Google plans to grow healthcare efforts under Alphabet

'This allows us more management scale as we can run things independently that aren’t very related.'
By Tom Sullivan
09:02 AM

Google divulged an interesting plot late Monday when it announced Alphabet.

Alphabet will be the parent company presiding over many distinct entities, of which Google is to be the largest initially. Google co-founders Larry Page and Sergey Brin will be Alphabet CEO and president, respectively.

[See also: For clinicians, Google Glass isn't dead]

"Fundamentally, we believe this allows us more management scale, as we can run things independently that aren't very related," Page wrote on the company's blog.

Page pointed to life sciences projects, such as glucose-sensing contact lenses, and Calico, described as a company targeting health and illness, as examples. Both will be under Alphabet, as will Google Ventures and Google X.

Google X is the bed of many blue-sky projects: Google Glass started there, and the unit is also where Google is conducting the Baseline Study to better understand the human body, first announced in July 2014.

[See also: Google Glass startup draws $8M]

The search giant has been ratcheting up its financial investments into healthcare – which consumed more than a third of its total Google Ventures investments in 2014, according to Forbes.

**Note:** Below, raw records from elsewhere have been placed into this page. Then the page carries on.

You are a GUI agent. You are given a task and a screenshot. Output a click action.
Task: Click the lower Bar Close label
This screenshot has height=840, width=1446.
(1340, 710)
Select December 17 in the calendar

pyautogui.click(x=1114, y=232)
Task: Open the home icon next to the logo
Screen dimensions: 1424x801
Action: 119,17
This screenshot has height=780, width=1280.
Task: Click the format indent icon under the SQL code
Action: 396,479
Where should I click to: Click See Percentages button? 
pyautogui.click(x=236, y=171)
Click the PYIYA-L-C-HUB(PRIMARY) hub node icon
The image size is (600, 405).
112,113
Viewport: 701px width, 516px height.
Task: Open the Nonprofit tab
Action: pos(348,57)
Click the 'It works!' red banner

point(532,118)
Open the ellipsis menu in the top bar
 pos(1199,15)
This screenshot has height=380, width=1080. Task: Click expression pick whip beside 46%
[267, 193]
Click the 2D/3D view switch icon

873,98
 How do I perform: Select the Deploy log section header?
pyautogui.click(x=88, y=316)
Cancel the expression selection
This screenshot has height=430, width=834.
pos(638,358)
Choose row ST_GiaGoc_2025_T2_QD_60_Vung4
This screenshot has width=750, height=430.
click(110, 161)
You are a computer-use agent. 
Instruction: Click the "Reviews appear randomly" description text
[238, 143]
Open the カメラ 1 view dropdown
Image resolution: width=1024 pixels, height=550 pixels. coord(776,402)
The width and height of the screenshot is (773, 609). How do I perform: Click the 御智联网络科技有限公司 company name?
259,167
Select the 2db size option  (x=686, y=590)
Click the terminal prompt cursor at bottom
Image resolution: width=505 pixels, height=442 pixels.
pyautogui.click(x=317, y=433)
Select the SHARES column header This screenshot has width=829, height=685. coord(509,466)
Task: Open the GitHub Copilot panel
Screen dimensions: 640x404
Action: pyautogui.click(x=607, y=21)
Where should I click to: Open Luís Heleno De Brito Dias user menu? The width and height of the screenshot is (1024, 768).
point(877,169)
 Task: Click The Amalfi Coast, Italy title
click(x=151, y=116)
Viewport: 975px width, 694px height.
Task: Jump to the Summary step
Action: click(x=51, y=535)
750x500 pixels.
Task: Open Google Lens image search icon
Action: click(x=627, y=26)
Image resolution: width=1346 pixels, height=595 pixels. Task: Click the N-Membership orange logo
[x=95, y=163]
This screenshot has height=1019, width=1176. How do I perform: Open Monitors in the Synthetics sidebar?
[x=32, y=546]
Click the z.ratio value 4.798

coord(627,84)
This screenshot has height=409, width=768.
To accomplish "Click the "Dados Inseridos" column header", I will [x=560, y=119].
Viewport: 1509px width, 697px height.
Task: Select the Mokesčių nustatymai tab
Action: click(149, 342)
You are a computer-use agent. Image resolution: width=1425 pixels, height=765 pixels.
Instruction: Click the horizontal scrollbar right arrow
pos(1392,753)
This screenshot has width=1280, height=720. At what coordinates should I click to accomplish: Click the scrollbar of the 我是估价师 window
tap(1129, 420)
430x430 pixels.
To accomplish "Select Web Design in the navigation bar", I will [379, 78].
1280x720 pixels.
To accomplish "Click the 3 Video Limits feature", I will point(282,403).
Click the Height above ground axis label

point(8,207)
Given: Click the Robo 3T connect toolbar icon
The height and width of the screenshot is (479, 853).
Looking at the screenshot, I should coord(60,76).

Google, in fact, was part of a deal $120 million funding deal for Editas Medicine to create technology capable of "editing" the human genome.

Page did not mention Google Glass, specifically, but it has gained purchase in healthcare and, in fact, a study published this week found that it could save lives in the emergency departments of hospitals.

Page also announced that as he and Brin step into Alphabet, Sundar Pichai will be the new CEO of Google.

"Alphabet is about businesses prospering through strong leaders and independence," Page explained. "In general, our model is to have a strong CEO who runs each business, with Sergey and me in service to them as needed."